_The problem_. Please read the text about Michelle Obama below and decide whether each statement agrees with it: (a) Her parents made a bedroom for her and her brother out of the living room. (b) Fashion is what she focuses on most. (c) She once worked as a lawyer. For each, answer yes or no and quote the deciding words from the text.

No doubt this attitude owes a lot to the sense of community she drank in as she grew up in a modest house on the South Side of Chicago, where her parents carved a bedroom out of the living room for her and her brother, Craig Robinson, to share. She doesn’t come from a culture of exclusivity, and she doesn’t appreciate a “members only” attitude. “We like to joke that the South Side of Chicago is our Kennebunkport,” she says. She’ll be guided by another lesson of her upbringing: “We learned in our household that there was nothing you couldn’t talk about and that you found humor in even some of the toughest times. I want to bring that spirit of warmth, openness, and stability to my task.”
Any notion that the White House will be more welcoming to black Americans above all others is unfounded. “She will reach out to the full spectrum of American people,” says Valerie Jarrett, a special adviser to the president and a longtime friend. “That’s what she’s done throughout her whole life—embrace all ethnicities. I believe there will be a special connection with the African-American community, because she’s the first African-American First Lady. Michelle’s heart has plenty of room for everybody.”
Mrs. Obama herself describes it this way: “We want entertaining in the White House to feel like America, that we are reminded of all the many facets of our culture. The Latino community, the Asian-American community, the African-American community.…Hip-hop, spoken word—we want to bring the youth in, for them to hear their voices in this.”
She sees the White House as a national classroom. “We want to make sure that our young people remember and understand what classical music is, who some of the great American artists are,” she says, to give one example. And: “I am excited about the potential of the White House kitchen being a learning environment for the community. The current chef, Cristeta Comerford, is the only female chef in the history of the White House. She’s a young Filipina woman, a mother with a young child, and I am excited to get to know her and for her to know us as a family. If you think about all the kids interested in finding out about all of the inner workings of the White House—I’m hoping that we can build a team to reach out.”
Like Hillary Clinton before her, Mrs. Obama has always been a working woman. She is a lawyer turned hospital administrator turned political right hand. It is a unique résumé. What we know for sure, so far, is that children will be one focus of her formidable brainpower.
What Michelle Obama is less focused on—in direct inverse proportion to the focus of the public—is fashion. Which isn’t to say that she doesn’t appreciate good clothes. Or that the fashion choices of a woman whose image will shortly be—or already is—among the most recognizable in the entire world aren’t iconic. And thus far, those choices have been fearless. Every moment she sallies forth, she will be scrutinized, then alternately set on a pedestal or skewered. Which, thankfully, hasn’t put the brakes on her enthusiasm or originality—so markedly different from, but for an exception or two, previous presidential partners who shrank from matters of style or played it safe. Her self-possession is an inspiration. “I love clothes,” she admits. “First and foremost, I wear what I love. That’s what women have to focus on: what makes them happy and what makes them feel comfortable and beautiful. If I can have any impact, I want women to feel good about themselves and have fun with fashion.”

_Source data_.
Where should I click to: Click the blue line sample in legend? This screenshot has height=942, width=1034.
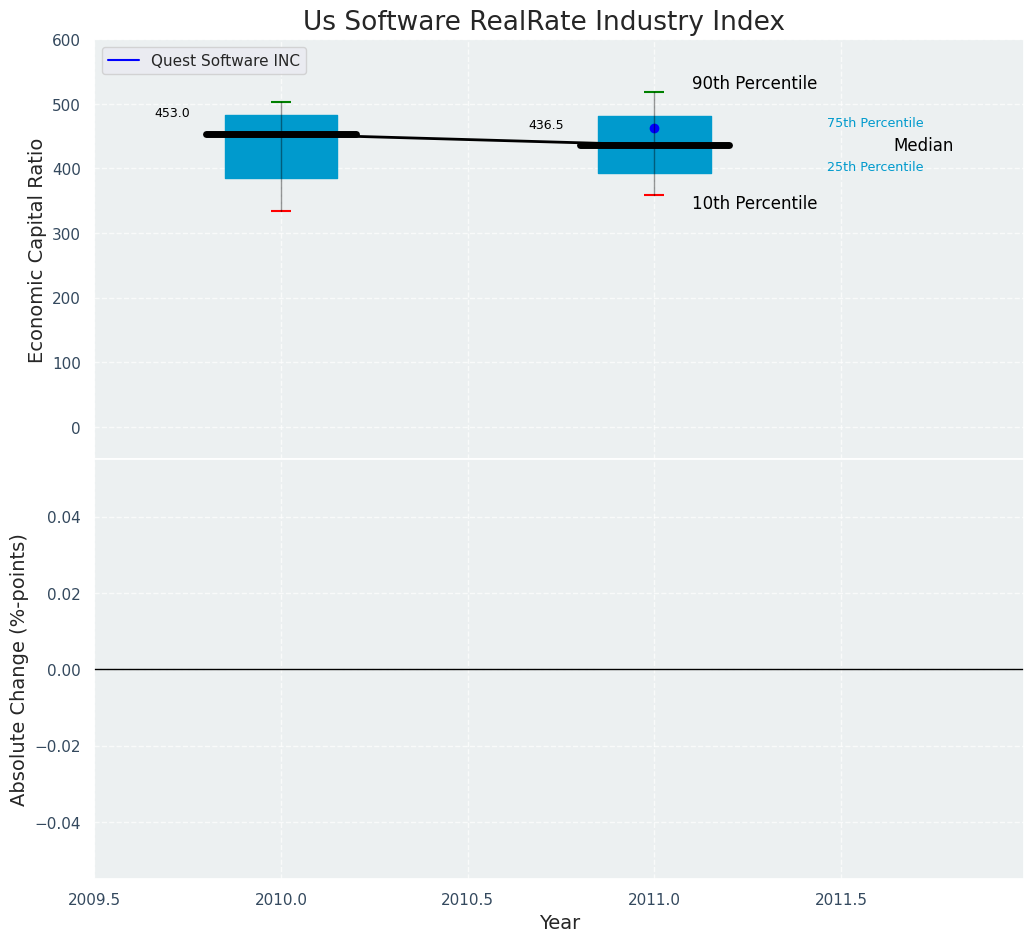[x=123, y=61]
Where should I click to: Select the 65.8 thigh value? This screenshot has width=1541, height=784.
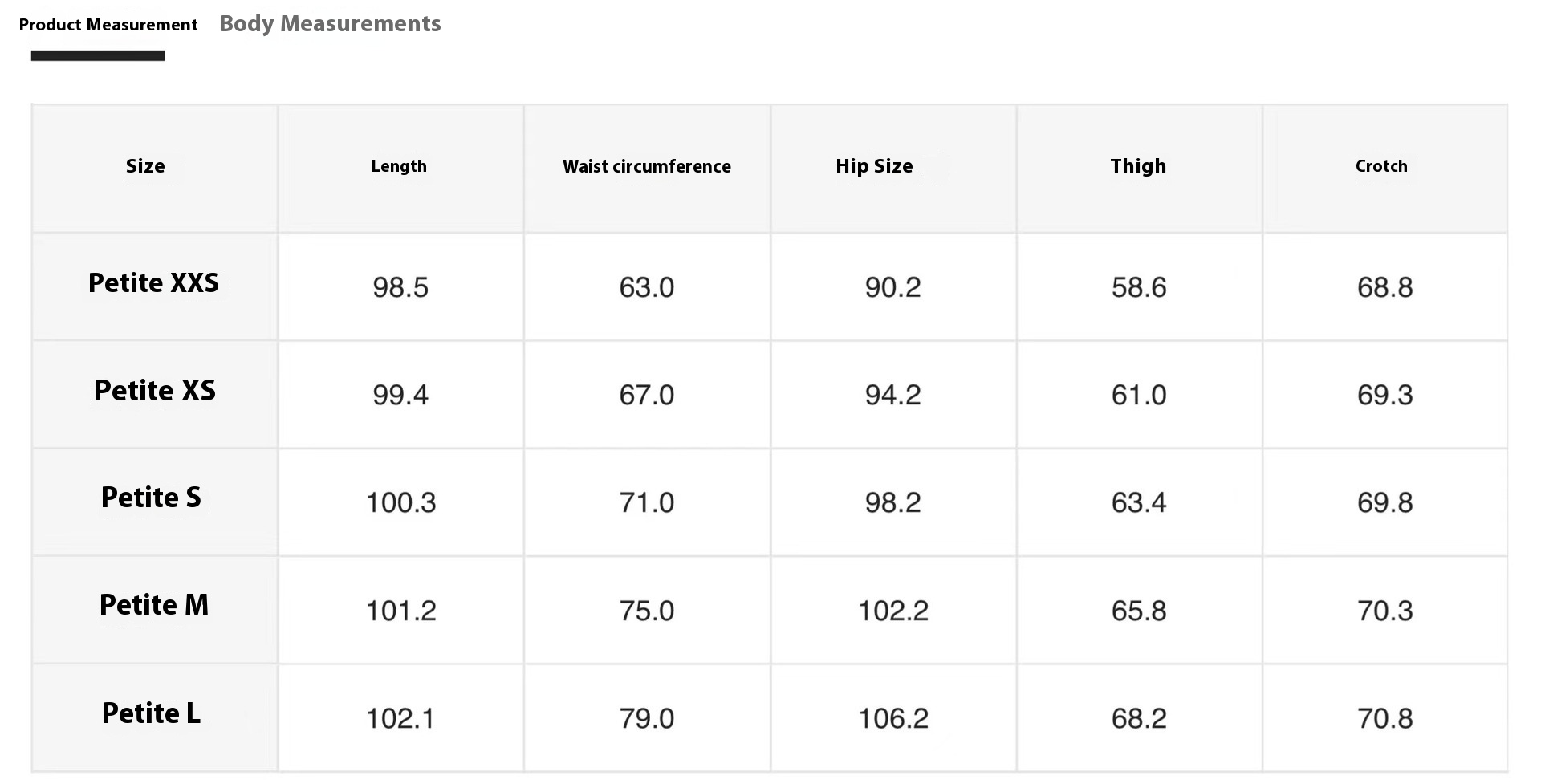click(x=1139, y=611)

_Solution for this problem_.
(a) Yes: "her parents carved a bedroom out of the living room for her and her brother, Craig Robinson, to share"
(b) No: "What Michelle Obama is less focused on—in direct inverse proportion to the focus of the public—is fashion."
(c) Yes: "She is a lawyer turned hospital administrator turned political right hand."